_Extrait source_.
******************************
Mais beaucoup de fromages en excédent ont dû partir à prix bradés, pour être fondus en tartinables, poudres ou liquides pour l’industrie.
Soutien d’un collectif de gastronomes
Un collectif hâtivement constitué vient de lancer un appel à « soutenir nos fromages, nos terroirs et nos producteurs français » autour du triptyque le plus célèbre de la gastronomie française : le pain, le vin et le fromage. Parmi les signataires, un boulanger, des vignerons et beaucoup de fromagers, ainsi que des cuisiniers attachés aux produits du terroir, dont Guillaume Gomez, le chef de l’Élysée, Pierre Hermé, Marc Veyrat, Patricia Constantin et Régis Marcon.
******************************
_Données enregistrées_.
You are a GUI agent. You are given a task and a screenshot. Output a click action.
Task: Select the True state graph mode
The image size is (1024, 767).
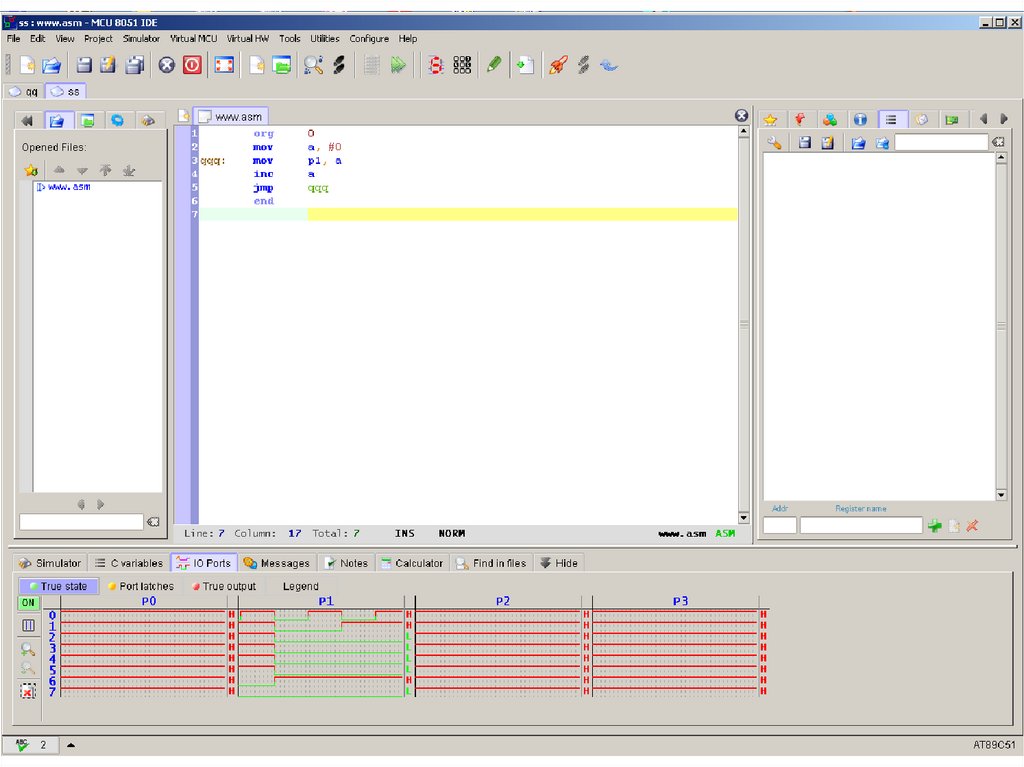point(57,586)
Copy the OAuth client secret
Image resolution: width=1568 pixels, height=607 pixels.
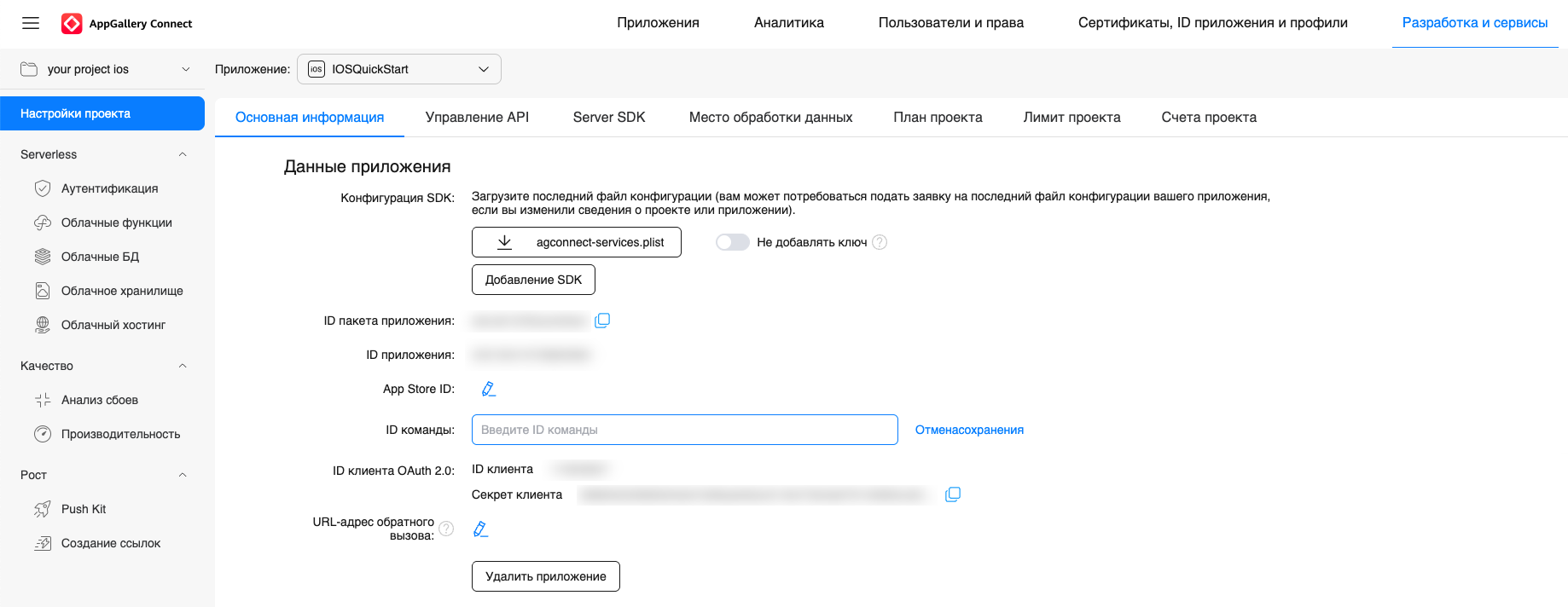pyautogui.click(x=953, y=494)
******************************
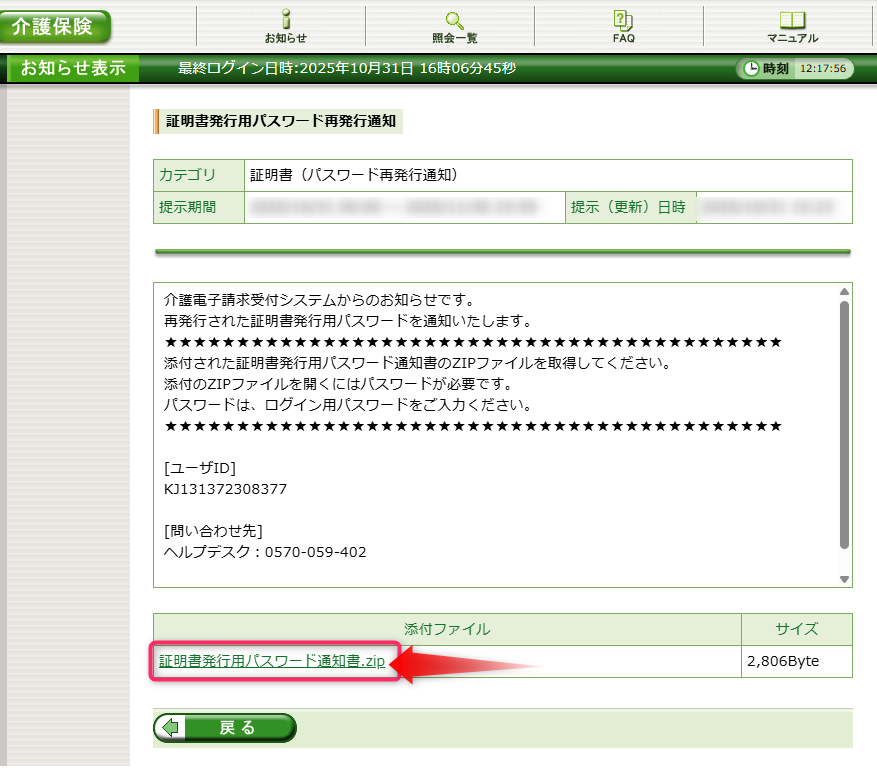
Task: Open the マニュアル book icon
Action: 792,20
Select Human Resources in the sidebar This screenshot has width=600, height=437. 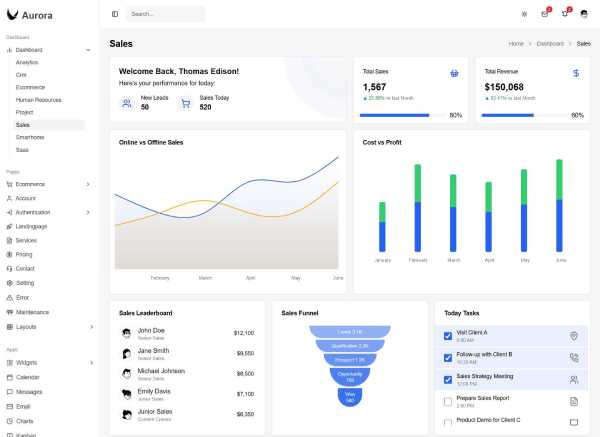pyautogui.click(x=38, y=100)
******************************
_Tâche assignée A_.
Répondez aux questions suivantes d'après l'extrait sur les fromages :
(i) Sous quelles formes les fromages en excédent ont-ils été fondus ?
(ii) Quel triptyque de la gastronomie française le collectif met-il en avant ?
(iii) Quelle fonction l'extrait attribue-t-il à Guillaume Gomez ?
_Tâche assignée B_. Prolongez l'extrait sur le soutien aux fromages français après sa dernière phrase.

_Réponse attendue A_.
(i) En tartinables, poudres ou liquides pour l'industrie.
(ii) Le pain, le vin et le fromage.
(iii) Chef de l'Élysée.

_Réponse attendue B_.
Nombre d’artistes et de sportifs ont signé l’appel : Thierry Lhermitte, Jean-Claude Casadesus, Bernard Laporte… Mais pas de représentants des géants du lait et du fromage que sont Bel, Savencia ou Danone, qui ont largement bénéficié de la ruée sur les supermarchés, comme en attestent leurs chiffres d’affaires du premier trimestre.
Des initiatives ont été lancées pour mettre les fromages en excédent à disposition des plus démunis et éviter le gaspillage. En Savoie, le département a racheté des stocks, distribués dans les collectivités. En Bretagne, des munsters ont été écoulés via un jumelage de municipalités.
Mais les petits producteurs et les PME fromagères ont besoin d’aide supplémentaire : « il y a un danger, nous allons perdre des entreprises, des producteurs » avertit Dominique Chambon, vice-président du CNAOL.
En jeu se trouve notamment l’accès aux subventions récemment débloquées par Bruxelles pour financer le stockage privé et juguler la crise laitière : « en 2015, en trois jours tout était parti à des grands groupes, notamment italiens », note Michel Lacoste, président du CNAOL.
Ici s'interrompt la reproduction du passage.